With the April 2016 release of the apostolic exhortation,
Amoris Laetitia, Bishop Michael J. Sis said the best way of ensuring Pope Francis’ words are heeded is to further develop the Church’s marriage formation and marriage support programs.
The pope’s exhortation focuses on love in marriage and family. The document is the fruit of two worldwide consultative events called Synods of Bishops, in Rome, October 2014 and October 2015. The synods included questionnaires completed by Catholics around the world.
This work is based in human experience, the Bible, and almost 2,000 years of Church teachings. It cites the writings of Francis’ predecessors, particularly Pope John Paul II and Pope Benedict XVI, and also draws on Francis’ own previous writings as bishop and pope.
“
Amoris Laetitia is a very positive work which seeks to make marriage more desirable and attractive. It presents the reasons and motivations for choosing marriage and family,” Bishop Sis said. “It offers a perspective of hope and compassion, filled with concrete reminders of the beauty of family life. It encourages couples to trust in the grace of God for living out their marriage.”
At a news conference introducing the exhortation to the people of the Diocese of San Angelo, the bishop was joined by Tom Burke, a canon lawyer who serves on the diocese’s marriage tribunal, and Dave and Linda Erickson, leaders with the diocese’s Engaged Encounter married preparation program.
Bishop Sis said both personal economics and culture play a role in what he called a reduced number of couples marrying in the Church today.
“I ask people to consider marrying in the Church today,” he said. “You don’t have to spend a lot of money. It can be a very simple ceremony. The key is preparing well, getting to know your partner well and inviting God in from the very beginning.”
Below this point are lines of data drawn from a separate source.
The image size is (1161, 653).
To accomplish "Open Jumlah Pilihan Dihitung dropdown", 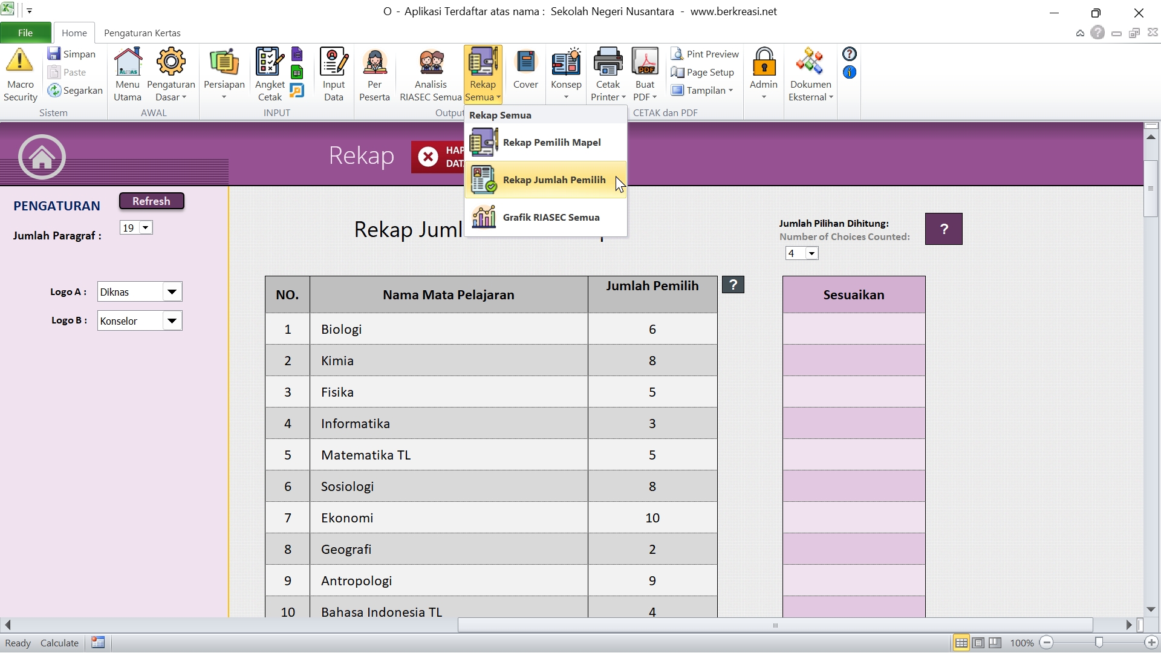I will (x=811, y=253).
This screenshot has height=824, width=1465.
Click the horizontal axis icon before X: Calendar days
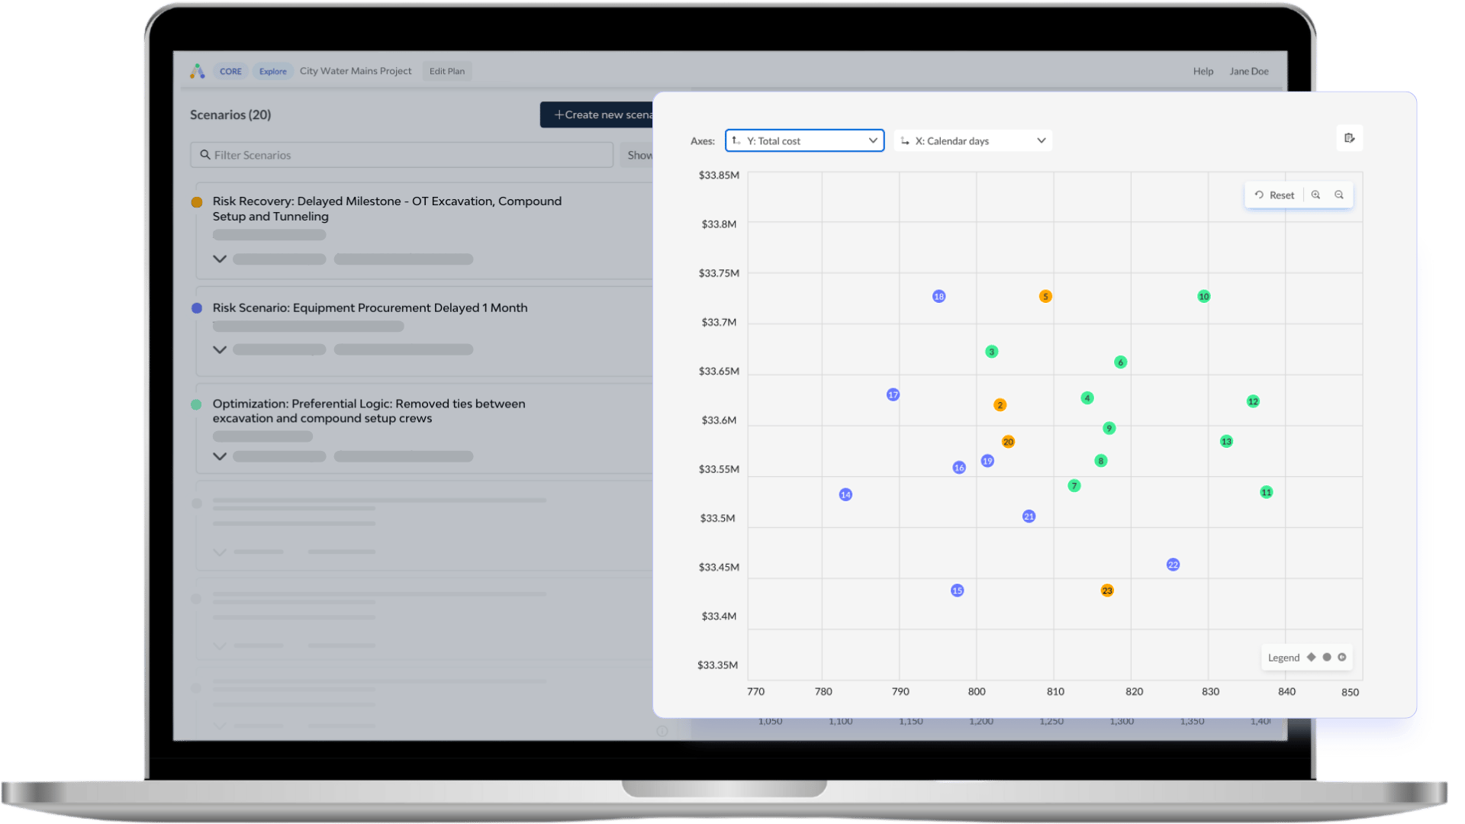[x=904, y=140]
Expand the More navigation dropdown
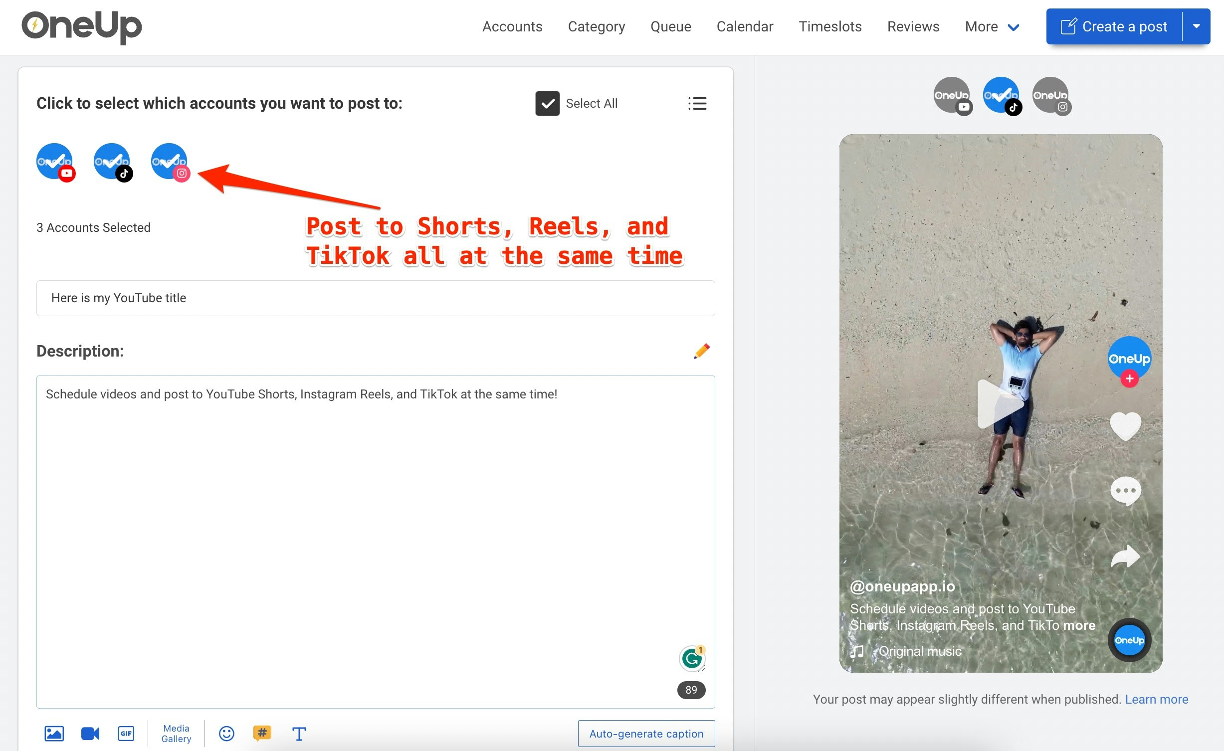This screenshot has height=751, width=1224. [x=992, y=26]
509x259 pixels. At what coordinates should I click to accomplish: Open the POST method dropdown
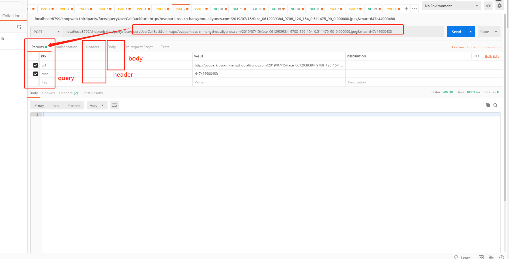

Pope Francis used part of his exhortation to write about how technology and social media can and often does serve as an impediment to family relations. Bishop Sis said that while cell phones and other forms of new technology can connect us all more easily, they can also serve as a method of disconnecting from others right next to us.
“My recommendation is, with a tool like a computer or a cell phone, use it to connect rather than to disconnect,” Bishop Sis said. “When I was in college, I hardly ever talked to my parents because I was a thousand miles away and long distance phone calls were expensive. Today’s college students talk to their parents all the time through text messages, Snapchat and email. The electronic media can become a means of communicating and networking even better rather than being an obstacle. We just have to use the tool in the proper way. The pope discusses this when he writes of people sitting at a dinner table all talking on their cell phones and not to one another. He also talks about a couple where one of the spouses late at night is engaged in video games or on their computer as the other one falls asleep alone and the painfulness of that. We know that gadgets can get in the way of relationships. We also know a lot of beautiful ways they can build relationships.”